Wescoat joined the art history faculty of Emory University in 1982, and helped to build the Michael C. Carlos Museum and the program in ancient Mediterranean studies. In 2021-2022, she served as the interim director of the Carlos Museum. In 2022, she was appointed the Director of the American School of Classical Studies at Athens.

She is also the director of the American excavations in the Sanctuary of the Great Gods on Samothrace. In an interview she recalled, “[i]t was the first place in Greece that I visited, in 1977, and has been my touchstone since the beginning of my career.” Wescoat was a 2014 Guggenheim fellow in the Classics. Her Guggenheim project, “Insula Sacra: Samothrace and the Sanctuary of the Great Gods,” deals with place and cult from the seventh century B.C. through the Renaissance.

==Works==
- Poets and Heroes: Scenes from the Trojan War (Emory University Michael C. Carlos Museum, 1986)

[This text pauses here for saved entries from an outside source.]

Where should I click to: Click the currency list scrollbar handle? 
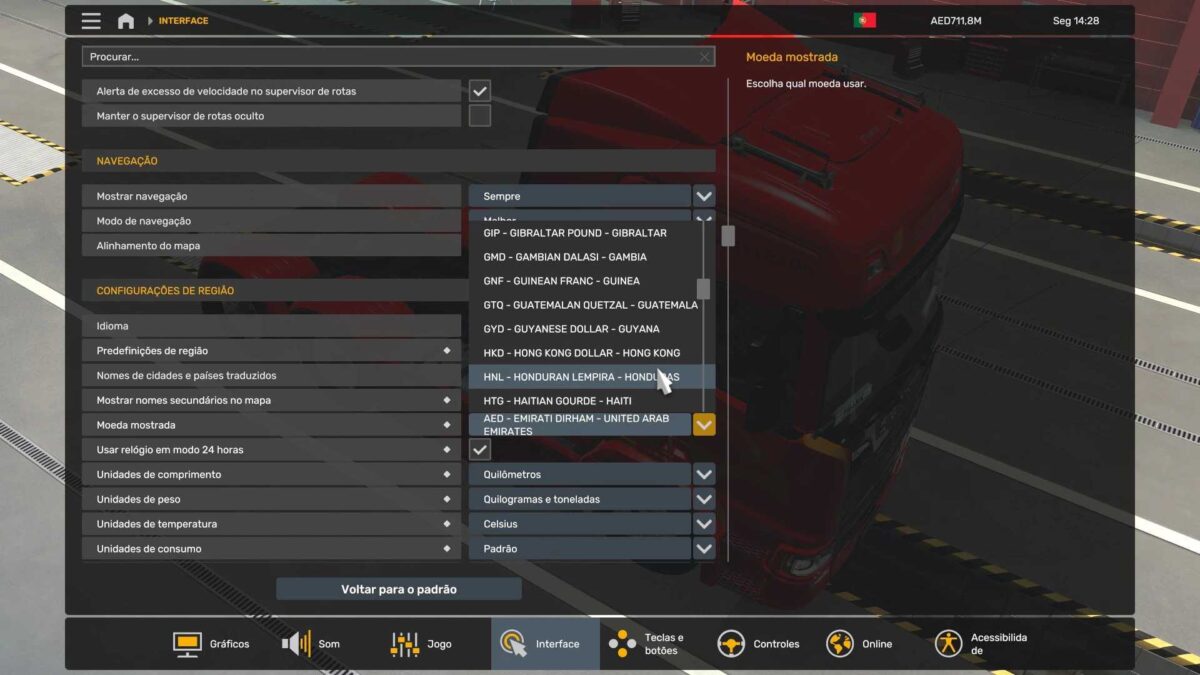coord(704,289)
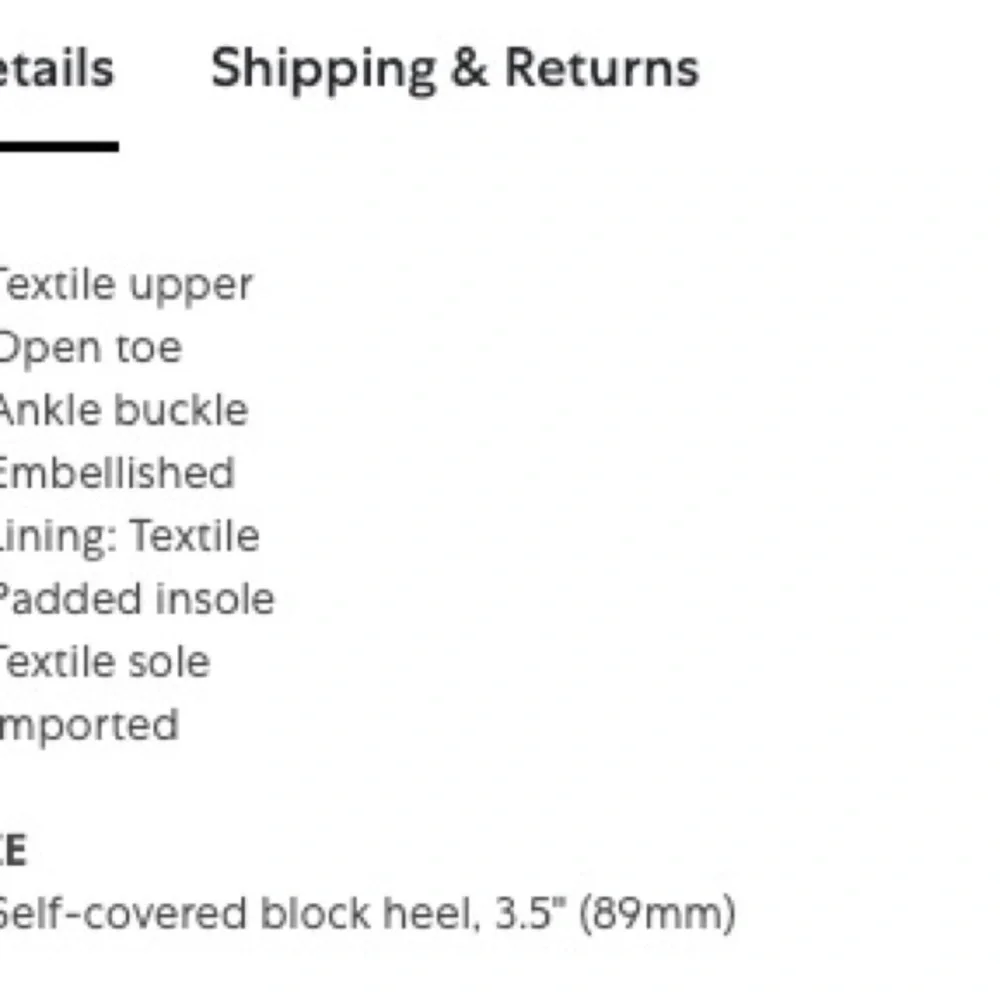Screen dimensions: 1000x1000
Task: Select the Imported text entry
Action: (x=88, y=724)
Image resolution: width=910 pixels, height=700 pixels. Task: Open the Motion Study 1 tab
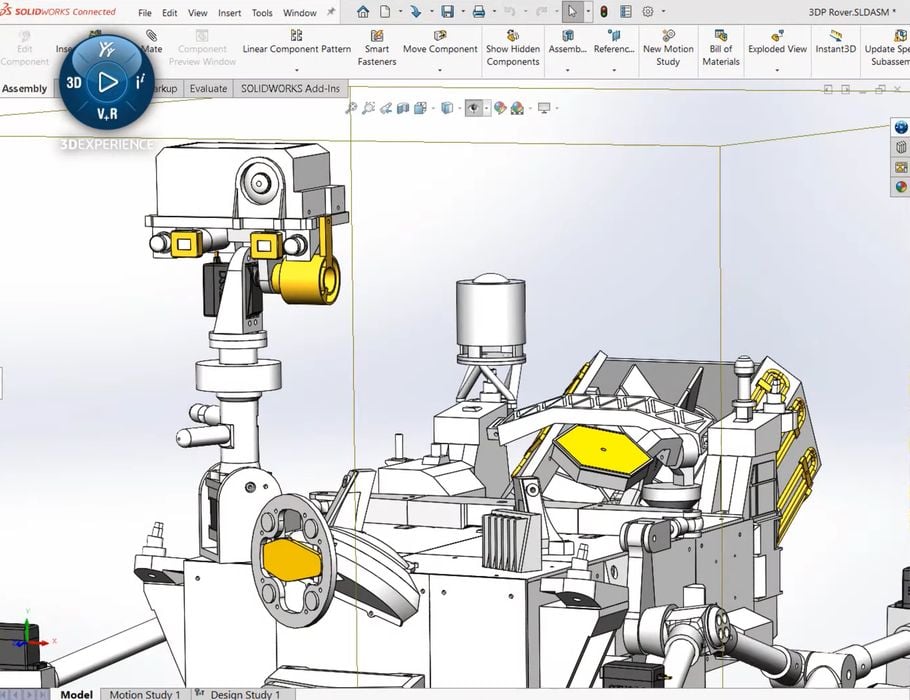coord(145,694)
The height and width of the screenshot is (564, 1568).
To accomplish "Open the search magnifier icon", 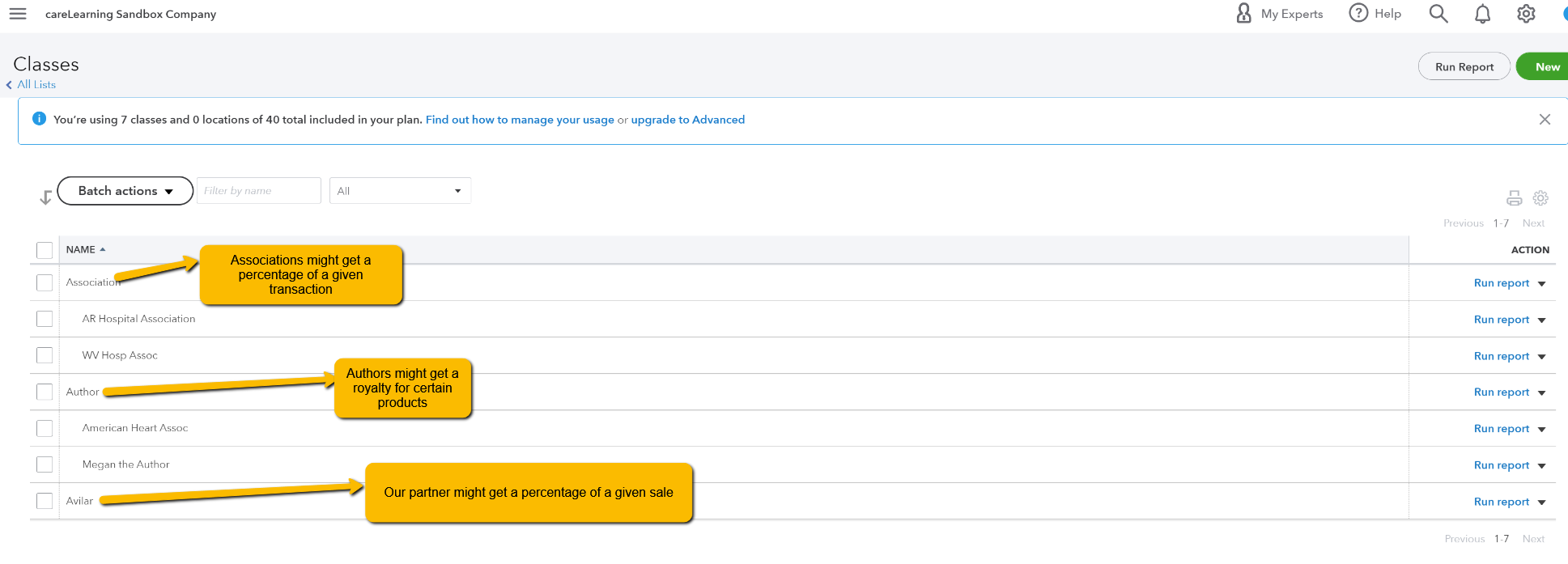I will click(x=1438, y=14).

- Syracuse, the Fairest Greek City (Museo Archeologico Regionale 'Paolo Orsi', 1989)
- ed. Samothracian Connections: Essays in Honor of James R. McCredie with Olga Palagia (Oxbow Books, 2010)
- ed. Architecture of the Sacred: Space, Ritual, and Experience from Classical Greece to Byzantium with Robert G. Ousterhout (Cambridge University Press, 2012)
- The Temple of Athena at Assos (Oxford University Press, 2012)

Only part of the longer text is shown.